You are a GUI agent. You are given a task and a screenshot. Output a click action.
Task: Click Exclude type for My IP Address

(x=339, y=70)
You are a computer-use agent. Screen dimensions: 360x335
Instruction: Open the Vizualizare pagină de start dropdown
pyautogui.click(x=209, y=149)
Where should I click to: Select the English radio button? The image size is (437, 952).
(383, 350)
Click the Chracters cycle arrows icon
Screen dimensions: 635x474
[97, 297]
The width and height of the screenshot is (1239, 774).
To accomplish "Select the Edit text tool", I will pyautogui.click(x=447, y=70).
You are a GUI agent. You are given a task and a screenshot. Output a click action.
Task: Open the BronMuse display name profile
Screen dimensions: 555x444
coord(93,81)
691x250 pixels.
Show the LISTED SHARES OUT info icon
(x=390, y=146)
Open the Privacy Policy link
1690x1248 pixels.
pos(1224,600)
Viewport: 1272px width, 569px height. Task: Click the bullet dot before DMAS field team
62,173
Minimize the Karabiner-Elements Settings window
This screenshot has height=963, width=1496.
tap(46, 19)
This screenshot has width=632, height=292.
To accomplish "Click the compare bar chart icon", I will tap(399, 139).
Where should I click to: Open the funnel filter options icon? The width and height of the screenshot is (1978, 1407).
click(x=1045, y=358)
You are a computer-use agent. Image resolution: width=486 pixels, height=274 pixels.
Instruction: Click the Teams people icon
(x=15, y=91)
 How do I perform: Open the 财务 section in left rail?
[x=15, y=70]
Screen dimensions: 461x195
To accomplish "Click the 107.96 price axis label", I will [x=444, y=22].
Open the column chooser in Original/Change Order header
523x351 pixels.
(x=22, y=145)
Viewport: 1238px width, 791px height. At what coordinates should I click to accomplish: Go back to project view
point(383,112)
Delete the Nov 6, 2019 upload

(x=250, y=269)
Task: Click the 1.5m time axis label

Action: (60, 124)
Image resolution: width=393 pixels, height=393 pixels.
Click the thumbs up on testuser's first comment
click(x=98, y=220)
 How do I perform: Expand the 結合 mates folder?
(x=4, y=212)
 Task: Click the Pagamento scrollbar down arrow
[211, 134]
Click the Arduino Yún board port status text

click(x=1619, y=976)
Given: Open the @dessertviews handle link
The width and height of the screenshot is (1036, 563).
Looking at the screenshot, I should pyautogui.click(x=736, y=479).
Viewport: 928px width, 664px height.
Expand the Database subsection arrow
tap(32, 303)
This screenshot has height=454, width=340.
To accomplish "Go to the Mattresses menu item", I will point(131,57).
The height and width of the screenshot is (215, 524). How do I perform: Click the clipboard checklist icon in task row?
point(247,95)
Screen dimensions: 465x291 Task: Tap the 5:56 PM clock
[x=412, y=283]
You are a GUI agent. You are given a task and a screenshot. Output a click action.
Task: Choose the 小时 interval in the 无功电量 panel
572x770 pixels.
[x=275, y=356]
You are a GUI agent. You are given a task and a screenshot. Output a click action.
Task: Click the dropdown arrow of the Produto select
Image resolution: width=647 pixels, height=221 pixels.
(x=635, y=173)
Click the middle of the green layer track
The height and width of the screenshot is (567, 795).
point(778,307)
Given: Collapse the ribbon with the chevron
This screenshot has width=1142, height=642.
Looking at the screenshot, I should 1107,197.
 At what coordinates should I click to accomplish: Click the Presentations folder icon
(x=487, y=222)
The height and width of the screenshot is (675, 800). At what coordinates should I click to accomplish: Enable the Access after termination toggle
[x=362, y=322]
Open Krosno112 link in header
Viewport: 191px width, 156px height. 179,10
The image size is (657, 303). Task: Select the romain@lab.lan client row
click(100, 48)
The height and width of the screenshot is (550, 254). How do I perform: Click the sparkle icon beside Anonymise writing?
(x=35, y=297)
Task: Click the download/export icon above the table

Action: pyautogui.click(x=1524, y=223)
◆ ◆ ◆ ◆ ◆
REQUEST ▸ Rewrite the records above as a numbered list, omitting every blank line.

EXERCISE SOLUTION ▸
1. You are a GUI agent. You are given a task and a screenshot. Output a click action.
2. Task: Click Exclude type for My IP Address
3. (x=339, y=70)
4. You are a computer-use agent. Screen dimensions: 360x335
5. Instruction: Open the Vizualizare pagină de start dropdown
6. pyautogui.click(x=209, y=149)
7. Where should I click to: Select the English radio button? The image size is (437, 952).
8. (383, 350)
9. Click the Chracters cycle arrows icon
10. Screen dimensions: 635x474
11. [97, 297]
12. The width and height of the screenshot is (1239, 774).
13. To accomplish "Select the Edit text tool", I will pyautogui.click(x=447, y=70).
14. You are a GUI agent. You are given a task and a screenshot. Output a click action.
15. Task: Open the BronMuse display name profile
16. Screen dimensions: 555x444
17. coord(93,81)
18. 691x250 pixels.
19. Show the LISTED SHARES OUT info icon
20. (x=390, y=146)
21. Open the Privacy Policy link
22. 1690x1248 pixels.
23. pos(1224,600)
24. Viewport: 1272px width, 569px height. Task: Click the bullet dot before DMAS field team
25. 62,173
26. Minimize the Karabiner-Elements Settings window
27. This screenshot has height=963, width=1496.
28. tap(46, 19)
29. This screenshot has width=632, height=292.
30. To accomplish "Click the compare bar chart icon", I will tap(399, 139).
31. Where should I click to: Open the funnel filter options icon? The width and height of the screenshot is (1978, 1407).
32. click(x=1045, y=358)
33. You are a computer-use agent. Image resolution: width=486 pixels, height=274 pixels.
34. Instruction: Click the Teams people icon
35. (x=15, y=91)
36.  How do I perform: Open the 财务 section in left rail?
37. [x=15, y=70]
38. Screen dimensions: 461x195
39. To accomplish "Click the 107.96 price axis label", I will [x=444, y=22].
40. Open the column chooser in Original/Change Order header
41. 523x351 pixels.
42. (x=22, y=145)
43. Viewport: 1238px width, 791px height. At what coordinates should I click to accomplish: Go back to project view
44. point(383,112)
45. Delete the Nov 6, 2019 upload
46. (x=250, y=269)
47. Task: Click the 1.5m time axis label
48. Action: (60, 124)
49. Image resolution: width=393 pixels, height=393 pixels.
50. Click the thumbs up on testuser's first comment
51. click(x=98, y=220)
52.  How do I perform: Expand the 結合 mates folder?
53. (x=4, y=212)
54.  Task: Click the Pagamento scrollbar down arrow
55. [211, 134]
56. Click the Arduino Yún board port status text
57. click(x=1619, y=976)
58. Given: Open the @dessertviews handle link
59. The width and height of the screenshot is (1036, 563).
60. Looking at the screenshot, I should pyautogui.click(x=736, y=479).
61. Viewport: 928px width, 664px height.
62. Expand the Database subsection arrow
63. tap(32, 303)
64. This screenshot has height=454, width=340.
65. To accomplish "Go to the Mattresses menu item", I will point(131,57).
66. The height and width of the screenshot is (215, 524). How do I perform: Click the clipboard checklist icon in task row?
67. point(247,95)
68. Screen dimensions: 465x291 Task: Tap the 5:56 PM clock
69. [x=412, y=283]
70. You are a GUI agent. You are given a task and a screenshot. Output a click action.
71. Task: Choose the 小时 interval in the 无功电量 panel
72. 572x770 pixels.
73. [x=275, y=356]
74. You are a GUI agent. You are given a task and a screenshot. Output a click action.
75. Task: Click the dropdown arrow of the Produto select
76. Image resolution: width=647 pixels, height=221 pixels.
77. (x=635, y=173)
78. Click the middle of the green layer track
79. The height and width of the screenshot is (567, 795).
80. point(778,307)
81. Given: Collapse the ribbon with the chevron
82. This screenshot has width=1142, height=642.
83. Looking at the screenshot, I should 1107,197.
84.  At what coordinates should I click to accomplish: Click the Presentations folder icon
85. (x=487, y=222)
86. The height and width of the screenshot is (675, 800). At what coordinates should I click to accomplish: Enable the Access after termination toggle
87. [x=362, y=322]
88. Open Krosno112 link in header
89. Viewport: 191px width, 156px height. 179,10
90. The image size is (657, 303). Task: Select the romain@lab.lan client row
91. click(100, 48)
92. The height and width of the screenshot is (550, 254). How do I perform: Click the sparkle icon beside Anonymise writing?
93. (x=35, y=297)
94. Task: Click the download/export icon above the table
95. Action: pyautogui.click(x=1524, y=223)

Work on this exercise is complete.